Roma Capoccia
Il deserto che avanza: il fuggiasco Donatien De Sade, latitante a Roma
Il viaggio del Divin marchese nella città eterna segna il suo passaggio da uomo a letterato. Così la magnificenza e l'arte hanno influenzato le sue opere successive, a partire da "Juliette"
La strada dell’eccesso, ha scritto il mistico e visionario poeta inglese William Blake, conduce al palazzo della saggezza. E mentre si avvicinava a Roma, attraversando il verdeggiare della campagna laziale che dal viterbese dove pure aveva brevemente soggiornato digradava tra mandrie e fanghiglie verso la Città eterna, Donatien-Alphonse-François de Sade rimase abbagliato dalla cupola di San Pietro e dalla potenza mitografica e sapienziale di una città esulante dall’orizzonte stesso della possibilità storica. La quale cupola, annota nel suo Viaggio in Italia, svettava visibile e maestosa già a sei miglia di distanza dalla porta di ingresso della città. Come molti altri letterati, anche Sade decide di varcare la soglia di Porta del Popolo, di mattina.
Alle undici, scrive meticolosamente nella parte seconda del suo memoir di viaggio, del 27 ottobre del 1775. L’aria è tersa e colma di profumi portati dalla brezza romana, in quell’esatto punto ove l’agro e il tessuto urbano si sposano. A differenza però dei letterati che del Grand Tour e della visita di Roma avevano fatto punto d’onore, snodo essenziale per la loro crescita creativa, emotiva e spirituale, Sade è a tutti gli effetti un fuggiasco e il suo viaggio in Italia cronaca di una latitanza.
Il Divin Marchese ha trentacinque anni e nonostante debba ancora gettarsi a capofitto nelle sue sudate carte di sangue e distruzione che lo avrebbero elevato a spirito inquieto e infernale di quel deserto che tutto stritolando avanza, per citare Bataille, ha già sul suo conto diverse condanne, tra cui quella, più pesante, emanata dalla Corte di Giustizia di Lione. Sinistra ironia del caso, e proprio per sincronicità cosmica il surrealista Breton eleverà Sade a paradigma assoluto dell’umorismo nero, il viaggio in Italia e la visita a Roma segneranno la fine del Sade uomo e la creazione, ctonia e saturnina, del Sade letterato che inonderà il mondo con quella testa di marmo pietrificata nell’orrore incendiato della storia, per riprendere le parole di Swinburne; perché, terminato il viaggio e tornato in patria, intraprenderà una lunghissima catena di detenzioni, prima nella fetida Vincennes e poi nella ancor più oscura e putrida Bastiglia, ove sarà addirittura costretto a pagarsi la mobilia per arredare la cella.

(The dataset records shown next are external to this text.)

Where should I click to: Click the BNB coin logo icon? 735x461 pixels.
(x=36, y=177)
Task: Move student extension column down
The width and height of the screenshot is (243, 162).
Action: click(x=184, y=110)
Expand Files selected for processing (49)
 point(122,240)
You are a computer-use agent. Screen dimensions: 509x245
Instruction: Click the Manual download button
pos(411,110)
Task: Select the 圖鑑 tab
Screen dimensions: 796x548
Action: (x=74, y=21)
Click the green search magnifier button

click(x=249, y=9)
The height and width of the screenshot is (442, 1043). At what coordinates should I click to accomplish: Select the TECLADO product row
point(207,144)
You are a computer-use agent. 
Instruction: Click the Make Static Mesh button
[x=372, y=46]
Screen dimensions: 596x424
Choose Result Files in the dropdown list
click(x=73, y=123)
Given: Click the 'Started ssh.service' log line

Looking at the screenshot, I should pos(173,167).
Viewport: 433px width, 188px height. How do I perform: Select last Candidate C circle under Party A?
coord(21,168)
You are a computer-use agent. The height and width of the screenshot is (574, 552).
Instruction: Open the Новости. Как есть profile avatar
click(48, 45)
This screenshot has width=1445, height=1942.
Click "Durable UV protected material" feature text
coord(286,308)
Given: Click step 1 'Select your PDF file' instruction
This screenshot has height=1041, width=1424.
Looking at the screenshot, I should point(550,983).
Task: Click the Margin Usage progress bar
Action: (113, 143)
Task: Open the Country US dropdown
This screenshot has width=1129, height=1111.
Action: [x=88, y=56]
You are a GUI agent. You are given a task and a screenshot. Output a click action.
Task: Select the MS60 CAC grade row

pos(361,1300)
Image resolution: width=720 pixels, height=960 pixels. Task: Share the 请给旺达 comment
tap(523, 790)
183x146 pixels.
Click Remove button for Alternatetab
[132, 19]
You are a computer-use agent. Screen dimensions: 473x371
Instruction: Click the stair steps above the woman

E proprio in quelle detenzioni sfolgorerà la saetta iridescente e carnicina del Sade creatore di mondi, anti-autoritario, proto-nichilista, per dirla con Franco Volpi, e fluiranno dalla sua penna le sue pagine migliori, quelle più oscene e crudeli, a partire da ‘Le centoventi giornate di Sodoma’. Proprio a Roma, come ricorderanno i cultori dell’opera del Divin Marchese, è ambientata una porzione del romanzo “Juliette – o le prosperità del vizio”: alla protagonista, Sade farà replicare il suo stesso viaggio. A Roma, Juliette si darà a vita dissoluta, congiungendosi con cardinali, depravati di ogni sorta e persino con il Pontefice.
Vi è da dire che uno dei cardinali libertini poi affrescati nel suo romanzo, Sade lo conobbe davvero. Si trattava del Cardinale Bernis, ambasciatore di Francia a Roma, dissoluto e impenitente libertino, amico di Casanova. Discretamente sorvegliato da agenti e informatori della polizia francese, Sade viene introdotto alla nobiltà romana, tra cui la casata dei Marchesi del Grillo, partecipa a ricevimenti, visita la città descrivendo minuziosamente le bellezze architettoniche e gli splendori artistici: le descrive con tanto trasporto da rendere quasi la sua cronaca un pedante catalogo di luoghi, templi, chiese, monumenti e rovine.
Dal viaggio sono espunte le sue avventure e le frequentazioni, le quali c’è da credere siano poi state trasposte in ogni scabroso dettaglio nel ventre di “Juliette”. Ma non sono espunti feroci motti di spirito e punti di vista libertini, nel senso filosofico di eversore di un ordine costituito, come ci ricorda Cesare Catà nel suo “Libertini Libertine” (Liberilibri). Mentre è in visita a Santa Costanza, ove riposano le spoglie di Costanza figlia dell’imperatore Costantino, Sade scrive, “è sempre un diletto per un vecchio Papa immaginare che dopo morto le sue ceneri occuperanno lo stesso luogo di quelle di una graziosa vergine”.